-- start of ENTRIES --

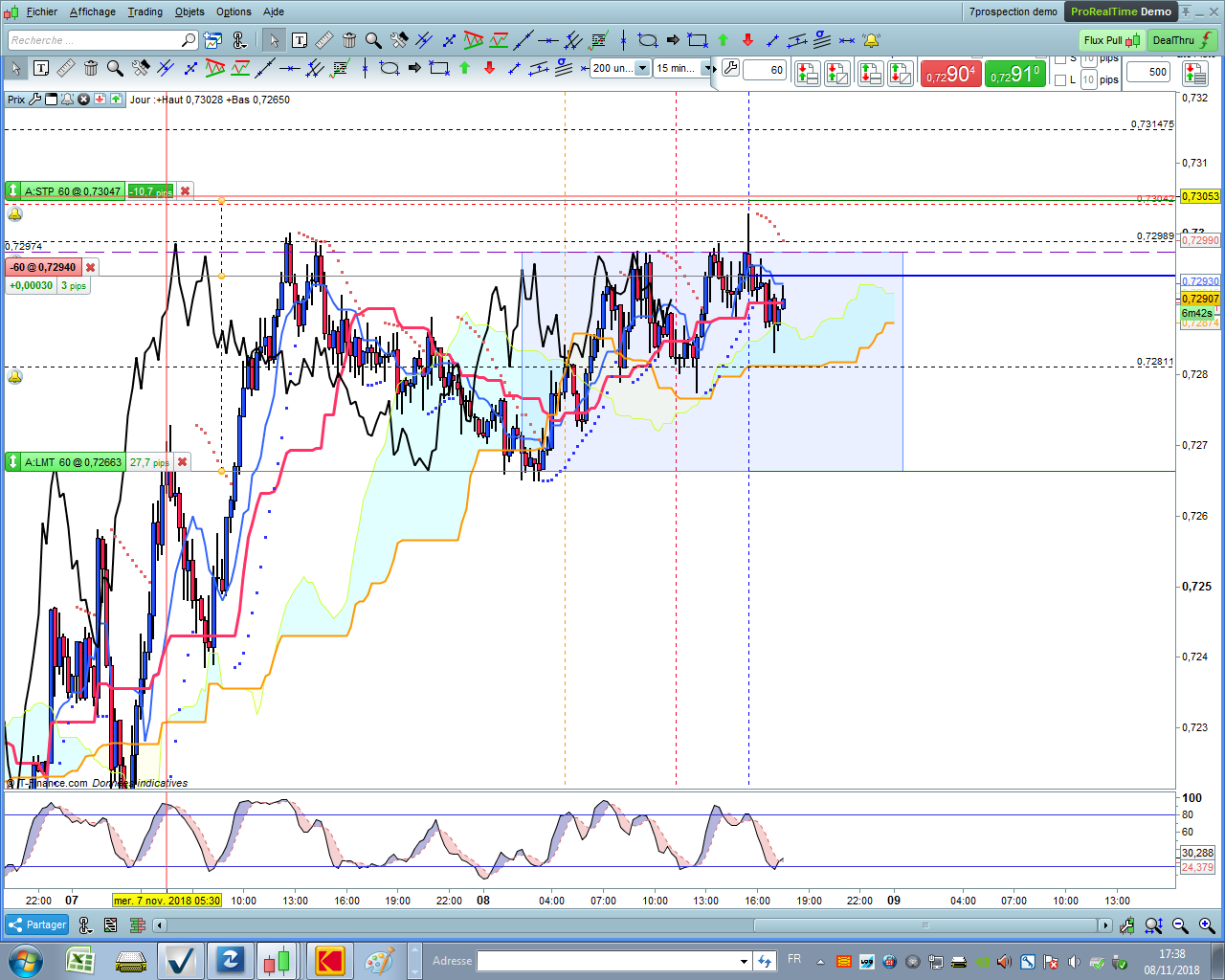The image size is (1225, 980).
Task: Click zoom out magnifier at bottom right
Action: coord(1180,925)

-- end of ENTRIES --
-- start of ENTRIES --

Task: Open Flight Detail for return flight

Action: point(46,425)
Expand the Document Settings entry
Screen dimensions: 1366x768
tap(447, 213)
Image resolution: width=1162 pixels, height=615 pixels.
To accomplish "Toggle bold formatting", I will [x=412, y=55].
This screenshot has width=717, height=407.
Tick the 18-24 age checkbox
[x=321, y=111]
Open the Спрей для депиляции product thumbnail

-- end of ENTRIES --

→ **GIVEN PROBLEM**: Reproduce everything in the listing from the line that contains "Task: Open Flight Detail for return flight" down to the line that contains "Open the Спрей", with both of those lines included.

→ **REPLY**:
Task: Open Flight Detail for return flight

Action: point(46,425)
Expand the Document Settings entry
Screen dimensions: 1366x768
tap(447, 213)
Image resolution: width=1162 pixels, height=615 pixels.
To accomplish "Toggle bold formatting", I will [x=412, y=55].
This screenshot has width=717, height=407.
Tick the 18-24 age checkbox
[x=321, y=111]
Open the Спрей для депиляции product thumbnail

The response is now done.